Document section:
-----
Windows Task Scheduler
[Update: 10/19/2015]
  • Allow wake timersPower options allow the system to wake up due to timers. To disable:
    1. In the start menu or desktop search, type in Power Options and launch it by clicking.
    2. Click Change plan settings next to the plan current in effect (selected).
    3. Click Change advanced power settings.
    4. Expand the Sleep section of the tree and then Allow wake timers.
    5. Click the Enable link next to Setting to change. Note that Windows maintenance processes may or may not wake the computer if this setting is disabled.
    6. Click the OK button to save and then exit Power Options.
[End Update]

One last item is background applications. Anti-virus, anti-malware, maintenance, and other applications including OS tasks may wake the computer from sleep or hibernation and occasionally from power off. To determine if a background application is causing the issue, examine the settings for each of the third party applications and any Windows settings that may be at fault.

Saturday, October 17, 2015

Windows 10: Control Panel or File Explorer windows open twice

I've run into an issue that has plagued me since Windows 10 release. When ever the Control Panel or File Explorer windows are opened, the window opens, immediately closes, and then another windows opens which is then usable. Occasionally these second windows are unresponsive and have to be killed via Task Manager.

If this happens to you, disable the "Launch folder windows in a separate process" option in File Explorer -> Folder Options.
  1. Click on the File Explorer icon on the Task Bar.

  2. Click the File menu at the top and select "Change folder search options".

  3. Click on the View tab and scroll down to "Launch folder windows in a separate process".

  4. Uncheck the option (as shown). Click the OK button to save.
From experience this eliminates the issue.

On a side note, Microsoft support has suggested making sure system files are not corrupted. It did not work for me but it may may for you.
  1. In "Search the web and Windows" on the Task Bar, type in Command Prompt.

  2. Right click Command Prompt and select "Run as administrator". Alternately type Windows-X (hold the Windows key and type the X key) to display the power menu and select the Admin option for command line or PowerShell.

  3. In the Command Prompt (or PowerShell if selected) window, type the following command:
    dism /online /cleanup-image /restorehealth
    The command will take some time. Wait for it to finish before continuing. The command cleans up the offline image using Microsoft online sources.
  4. Now type the following command in the window:
    sfc /scannow
    The command will take some time to complete. Allow it to finish.
Both commands are safe to use and are recommended by Microsoft support regularly.
-----
Data:
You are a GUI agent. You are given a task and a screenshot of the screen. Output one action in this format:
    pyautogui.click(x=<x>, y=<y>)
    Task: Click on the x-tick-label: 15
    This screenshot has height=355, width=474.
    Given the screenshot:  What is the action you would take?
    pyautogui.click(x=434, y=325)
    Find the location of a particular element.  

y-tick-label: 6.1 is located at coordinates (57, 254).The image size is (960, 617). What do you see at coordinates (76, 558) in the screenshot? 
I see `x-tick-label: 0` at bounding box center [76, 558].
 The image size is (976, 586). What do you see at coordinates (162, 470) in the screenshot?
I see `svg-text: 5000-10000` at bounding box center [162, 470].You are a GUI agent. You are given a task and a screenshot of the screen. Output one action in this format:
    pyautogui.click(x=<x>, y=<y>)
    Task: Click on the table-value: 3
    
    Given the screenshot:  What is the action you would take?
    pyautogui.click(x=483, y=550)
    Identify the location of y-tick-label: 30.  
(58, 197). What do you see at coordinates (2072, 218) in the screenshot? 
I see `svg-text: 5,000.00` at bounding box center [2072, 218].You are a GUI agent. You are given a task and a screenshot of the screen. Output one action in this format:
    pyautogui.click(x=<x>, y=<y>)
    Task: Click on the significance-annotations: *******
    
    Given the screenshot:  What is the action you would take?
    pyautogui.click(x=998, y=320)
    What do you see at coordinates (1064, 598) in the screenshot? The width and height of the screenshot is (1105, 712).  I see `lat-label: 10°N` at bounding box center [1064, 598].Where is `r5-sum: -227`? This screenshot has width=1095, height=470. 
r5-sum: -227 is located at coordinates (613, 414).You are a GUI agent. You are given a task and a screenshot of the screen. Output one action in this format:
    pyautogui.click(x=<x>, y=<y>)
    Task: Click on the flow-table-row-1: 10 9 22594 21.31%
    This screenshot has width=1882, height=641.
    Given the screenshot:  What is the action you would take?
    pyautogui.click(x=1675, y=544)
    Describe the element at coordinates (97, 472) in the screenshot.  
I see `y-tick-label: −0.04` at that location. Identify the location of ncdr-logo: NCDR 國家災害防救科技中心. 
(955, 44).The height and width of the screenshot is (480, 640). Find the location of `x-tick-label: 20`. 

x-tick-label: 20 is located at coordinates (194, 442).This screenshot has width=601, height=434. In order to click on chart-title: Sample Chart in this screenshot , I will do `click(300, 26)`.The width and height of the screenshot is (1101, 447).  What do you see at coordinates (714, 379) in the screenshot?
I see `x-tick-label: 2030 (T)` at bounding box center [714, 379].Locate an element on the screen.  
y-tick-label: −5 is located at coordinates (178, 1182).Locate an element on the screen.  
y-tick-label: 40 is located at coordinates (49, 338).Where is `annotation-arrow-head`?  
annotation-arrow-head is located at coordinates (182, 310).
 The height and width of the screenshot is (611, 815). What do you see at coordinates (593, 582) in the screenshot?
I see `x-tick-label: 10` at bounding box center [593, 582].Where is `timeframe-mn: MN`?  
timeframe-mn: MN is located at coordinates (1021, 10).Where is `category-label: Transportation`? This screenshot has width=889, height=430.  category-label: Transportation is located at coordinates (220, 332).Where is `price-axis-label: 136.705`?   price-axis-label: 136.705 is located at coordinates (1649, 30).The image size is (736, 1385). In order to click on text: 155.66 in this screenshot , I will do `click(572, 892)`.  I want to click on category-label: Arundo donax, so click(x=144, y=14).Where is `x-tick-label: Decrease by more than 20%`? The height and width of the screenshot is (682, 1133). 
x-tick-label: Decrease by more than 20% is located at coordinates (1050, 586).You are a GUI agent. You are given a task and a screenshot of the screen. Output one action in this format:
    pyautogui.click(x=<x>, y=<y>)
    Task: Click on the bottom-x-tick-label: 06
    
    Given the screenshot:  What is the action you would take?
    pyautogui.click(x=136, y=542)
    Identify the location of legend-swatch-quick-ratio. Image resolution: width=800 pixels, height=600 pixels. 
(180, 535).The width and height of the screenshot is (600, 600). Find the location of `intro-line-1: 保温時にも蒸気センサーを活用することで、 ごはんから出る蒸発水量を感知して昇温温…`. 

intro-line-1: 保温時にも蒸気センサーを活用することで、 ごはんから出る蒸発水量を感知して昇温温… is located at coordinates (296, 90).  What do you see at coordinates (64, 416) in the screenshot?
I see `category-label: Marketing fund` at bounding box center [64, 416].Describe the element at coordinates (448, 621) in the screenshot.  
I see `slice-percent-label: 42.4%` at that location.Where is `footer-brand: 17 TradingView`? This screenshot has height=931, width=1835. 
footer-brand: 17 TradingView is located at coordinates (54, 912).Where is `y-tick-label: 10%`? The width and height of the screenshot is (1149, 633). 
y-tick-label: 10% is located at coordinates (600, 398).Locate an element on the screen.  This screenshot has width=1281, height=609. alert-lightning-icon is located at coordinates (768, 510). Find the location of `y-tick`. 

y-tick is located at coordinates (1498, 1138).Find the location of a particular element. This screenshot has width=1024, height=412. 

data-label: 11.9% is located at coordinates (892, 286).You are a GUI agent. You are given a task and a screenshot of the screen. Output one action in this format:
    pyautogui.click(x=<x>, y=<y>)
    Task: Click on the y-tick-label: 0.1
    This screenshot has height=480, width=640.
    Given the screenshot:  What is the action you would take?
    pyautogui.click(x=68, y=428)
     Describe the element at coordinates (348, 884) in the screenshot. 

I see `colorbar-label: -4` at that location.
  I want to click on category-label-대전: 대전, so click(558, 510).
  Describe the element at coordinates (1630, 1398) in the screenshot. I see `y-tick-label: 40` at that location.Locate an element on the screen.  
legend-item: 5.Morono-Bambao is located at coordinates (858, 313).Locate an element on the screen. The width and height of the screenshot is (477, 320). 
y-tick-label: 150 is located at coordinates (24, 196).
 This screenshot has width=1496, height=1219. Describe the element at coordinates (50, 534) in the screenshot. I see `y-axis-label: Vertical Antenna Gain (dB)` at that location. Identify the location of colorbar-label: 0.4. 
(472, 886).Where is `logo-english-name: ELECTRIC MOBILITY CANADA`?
-----
Assigned task: Please copy the Windows Task Scheduler text again, beginning at the words "I've run into" and stopping after "-> Folder Options.", and replace "Task Manager" with "Resource Monitor". The rows play no part in this work.

Solution for this task:
I've run into an issue that has plagued me since Windows 10 release. When ever the Control Panel or File Explorer windows are opened, the window opens, immediately closes, and then another windows opens which is then usable. Occasionally these second windows are unresponsive and have to be killed via Resource Monitor.

If this happens to you, disable the "Launch folder windows in a separate process" option in File Explorer -> Folder Options.